Public Hospital

Public hospitals are government funded so birthing there will cost you nothing if you have a Medicare card. Antenatal appointments take place at the hospital or with your family GP (if they work within the public-health system). You will go to the hospital once you are in established labour.

Women who birth in a public hospital are cared for under a collaborative arrangement which includes midwifery and obstetric care (if required). Public hospitals tend to have midwifery led care models.
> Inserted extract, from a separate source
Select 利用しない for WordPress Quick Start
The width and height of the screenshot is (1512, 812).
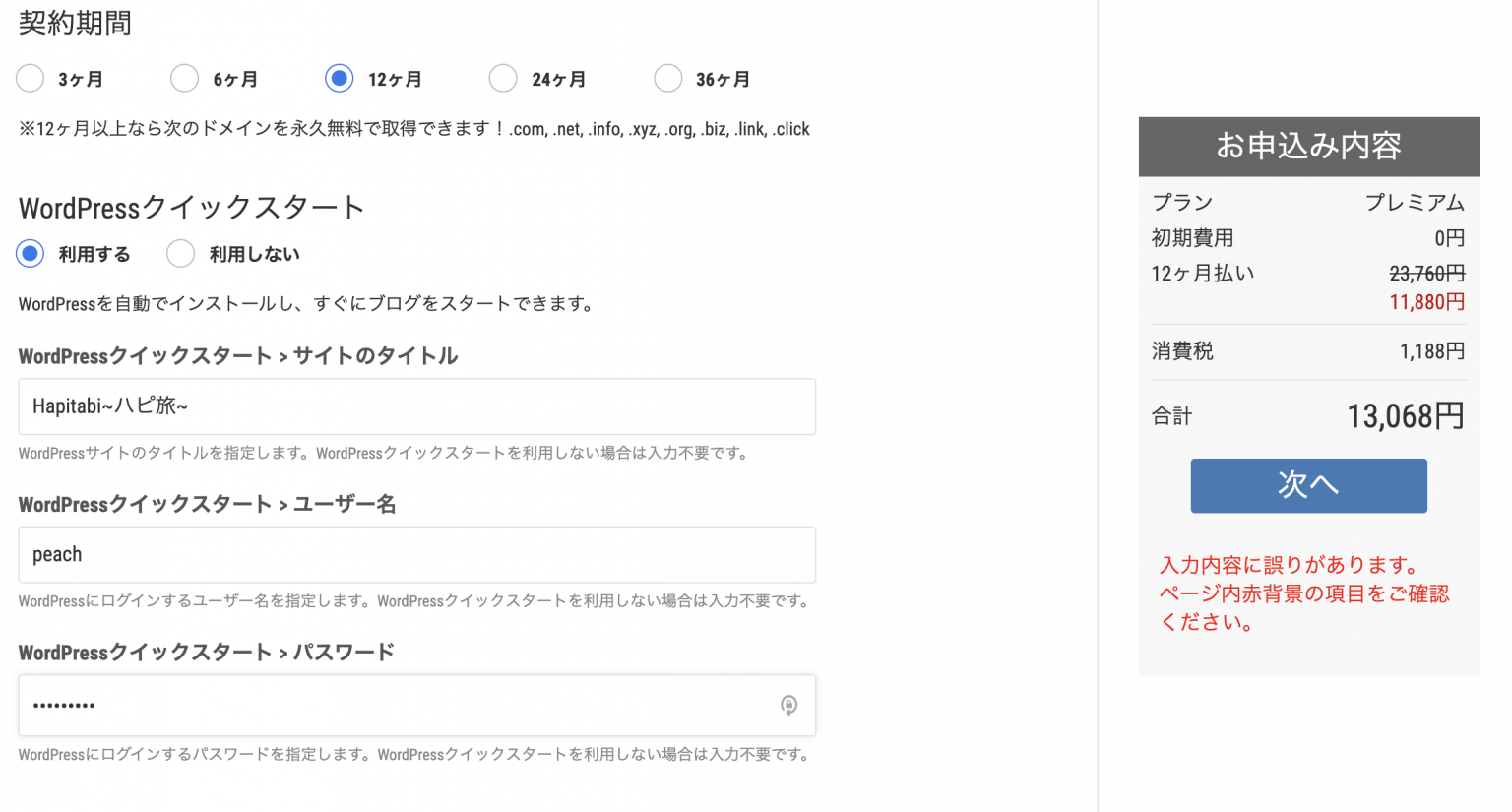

While there are plans to roll out continuity of care models for women in public hospitals, as it stands now you will generally meet your midwife for the first time when you go into labour.

60% of WA women choose this service.

See a list of public hospitals.

Things to consider

  • Interventions or caesarean sections tend to be performed only if deemed necessary – there is an 18-25% likelihood of a caesarean.
  • Doctors are in residence 24 hours a day, 7 days a week at King Edward Memorial Hospital.
  • The ratio of midwives to women post-natally is better in public hospitals than in private hospitals as they are regulated by the Australian Nursing Federation.
  • It is a very good option for women with a high risk pregnancy.
  • Some women feel safer in hospital than at home.
  • There is ready access to specialist obstetric care if required.
  • There is ready access to pain relief such as epidurals.
  • A midwife visits you at home for up to 5 days after your baby’s birth.
  • There is little continuity of care – you usually see a different midwife or doctor on every visit and there is little chance you will know your labour and birth midwife – the shift changes 8 hourly.
  • Partners are welcome but not usually allowed to stay overnight.
  • Most public hospitals have some shared rooms (4 beds).
  • Public hospitals can be very busy, and care can feel impersonal.
  • You may not be able to walk around during labour and to get into any position you choose – especially if you want to have an epidural.
  • You are discharged after one day if you have a vaginal delivery, or three days if you have a caesarean section.
  • You only have up to four days of home support from a hospital midwife after the delivery.